The evolution and functional significance of neuropeptide cocktails: insights from SALMFamides in asteroid echinoderms

Abstract

Neuropeptides derived from larger precursor proteins are neuronal signalling molecules that regulate physiological processes and behaviour. Some precursors, particularly in invertebrates, give rise to ‘cocktails’ of structurally related neuropeptides, but the functional significance of this phenomenon is poorly understood. Here, we investigate this by analysing the evolution and receptor pharmacology of SALMFamide-type neuropeptides in starfish (class Asteroidea, phylum Echinodermata). Two types of SALMFamide precursors occur in echinoderms: L-type and F-type, which contain neuropeptides that typically have C-terminal LxF-NH2 and FxF-NH2 motifs (x is variable), respectively. In starfish, L-type and F-type precursors typically contain seven and nine neuropeptides, respectively, but taxon-specific loss/gain of neuropeptides has occurred. Experimental tests revealed that most neuropeptides derived from L-type and F-type precursors in the starfish Asterias rubens exhibit similar potency/efficacy as ligands for their kisspeptin-type receptors, ArKPR7 and ArKPR6, respectively. However, the N-terminally positioned neuropeptide in each precursor has lower potency/efficacy.

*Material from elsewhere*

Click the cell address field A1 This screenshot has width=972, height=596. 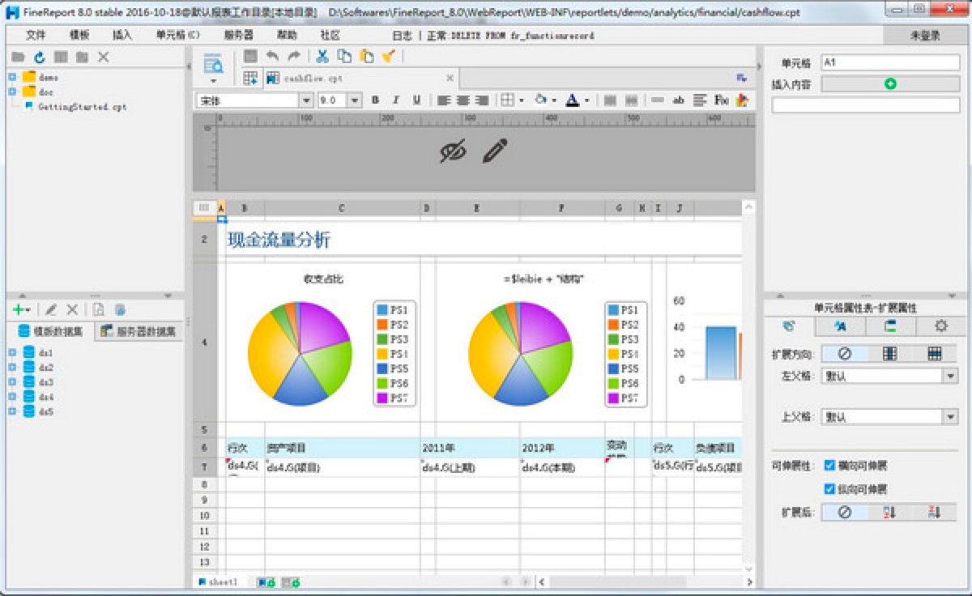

Furthermore, one neuropeptide derived from the F-type precursor exhibits convergent similarity with L-type precursor-derived neuropeptides, but it has low potency as a ligand for ArKPR7. Our findings indicate that structurally related neuropeptides derived from the same precursor are functionally redundant as receptor ligands; therefore, loss of neuropeptides and/or neuropeptide bioactivity can occur.